WWD:16歳の頃から楽曲を制作していたそうですが、そもそもラップを始めたのはいつから?

リトル・シムズ:9歳くらいかな。子どもの頃から歌ったり踊ったり描いたりって、何かしらで内に秘めるクリエイティブな要素を表現することが好きだったの。ありがたいことに両親はそういったことにすごく理解があって支えてくれたわ。

WWD:表現方法の1つだったラップで、アーティストになろうと決めた理由を教えてください。

リトル・シムズ:私はロンドン生まれ、ロンドン育ちなのに、黒人というだけでいろいろな思いをしてきた。これは私だけじゃなくて、同じようなバックグラウンドを持つ女の子たちみんながそれを経験して、子どもから大人になる。その転機に差し掛かる頃に、この思いをみんなと共有してインスパイアしたいと思ったの。ただ私は、思ったことを声を大にして伝えるようなタイプでもないし、歌も上手じゃなかった。むしろ、思ったことは日記とか絵に描いて記録するのが好きだったくらい内気だったの(笑)。でも立ち向かわなくちゃいけないと思って、その手段としてラップを選んだ。音楽のジャンルでもヒップホップを聴くことが多かったし、フロウとかライムっていうラップの要素が私にしっくりきたのも大きいわ。

WWD:影響を受けたアーティストは?

リトル・シムズ:ローリン・ヒル(Lauryn Hill)とか、ノトーリアス・B.I.G.(The Notorious B.I.G.)、ジェイ・Z(JAY-Z)ね。

WWD:楽曲制作の際、なんらかのテーマやルールなどの決め事はありますか?

リトル・シムズ:決まったやり方は特になくて、ルールを設けないことがルールかな。ただ何かを吐き出したい衝動に駆られるのが大前提で、とにかくそのときの自分の気持ちに素直になることは大事にしているわ。あとは、かっこよく言うと音に語らせるようにって感じ(笑)。だから何カ月も仕上がらないことも、一晩でできあがることもあるし、曲によって雰囲気が全然違うものになるの。

WWD:バンドサウンドをよく取り入れていますが、ラッパーには珍しくギターやベースなどの弦楽器を弾きますよね?

リトル・シムズ:自分でも思うわ(笑)。でも1人のミュージシャンとして、ベストを目指したいからなの。いまの世の中にはラッパーが溢れていて、その中でいかに自分がエッジが利いて秀でた存在でいられるかって大切じゃない?みんな「ラッパーなんだからギターやベースなんて弾けないでしょ」って思うから、その常識を打ち破りたいの。もちろん自己証明的な意味合いだけじゃないわ。楽しいし、ステージでギターを弾けばロックスターの気分が味わえるしね!

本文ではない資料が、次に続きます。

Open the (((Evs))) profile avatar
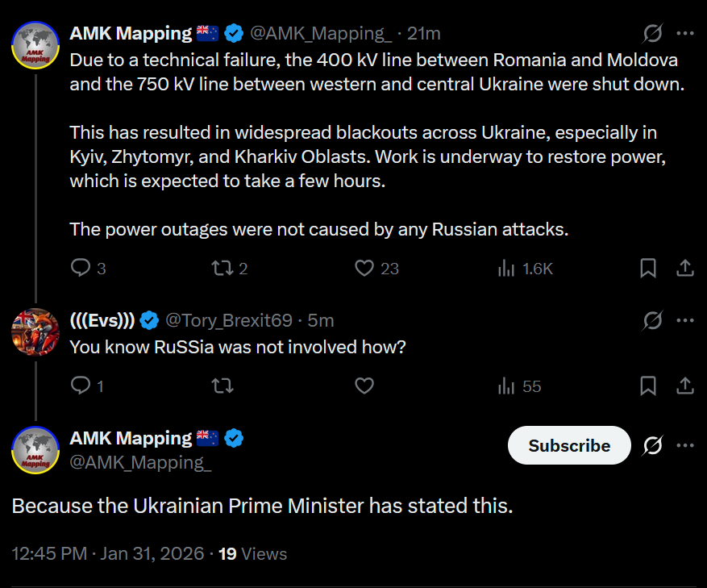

WWD:バッドバッドノットグッド(BADBADNOTGOOD、カナダのジャズバンドでヴァージル・アブロー初の「ルイ・ヴィトン」のランウエイでショー音楽を生演奏した)とも曲を制作していましたね。

リトル・シムズ:3年前にレッドブルの企画で曲を制作したんだけど、出来がすごくよくて自分のCDにも収録したわ。彼らは音楽にすごい造詣が深くて、一緒に仕事ができていい経験になったと思う。

WWD:とても詩的なラッパーだと感じていて、特に「Wings」ではそれが顕著に表れていると思います。

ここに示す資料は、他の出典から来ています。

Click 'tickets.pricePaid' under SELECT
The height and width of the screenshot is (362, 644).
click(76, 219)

リトル・シムズ:ありがとう!アイアムノーバディ(IAMNOBODI)ってプロデューサーがビートを作ってくれて、祖母のベッドルームで歌詞を書いたの。一晩じっくり向き合っていたら、ラップよりも“ソング”にしたいと思って。ビートの段階ではもちろんコーラスもないし、キャッチーなフックもないし、延々とバースが続いているだけだったんだけど、一旦コーラスを足してサビのある曲にしてみたんだけど結局うまくいかなかった。それでこの曲はサビが永遠と続くような感じでいいんだって気づいてできあがったの。

WWD:ナイジェリア系というアイデンティティーも楽曲制作に影響していますか?

リトル・シムズ:それは本当に大きいと思うわ。家ではレゲエが常に流れてたのもあって、アフロビートから強い影響を受けている。全てのブラックミュージックが今の私と音楽を形作ってることに間違いないわ。

WWD:ヒップホップを中心に、ブラックミュージックがメーンストリームになってきていることについて思うことは?

リトル・シムズ:シンプルにうれしい!ここ数年、聴く側が惹かれる音楽がたまたまヒップホップを中心としたブラックミュージックなんだろうけど、いまがポップミュージックの転換期であるのをミュージシャンとして実感する。みんながインターネットやストリーミングサービスのおかげでいろいろな音楽を好きなように聴ける環境にいるじゃない?この手当たり次第に聴ける環境が、流行のサイクルをどんどん速くしている。コンテンツを作る側が流行にどう追いついていくかーーこれに対して新しい音楽をテンポよく送り出して答えているのが、ヒップホップなんだと思うの。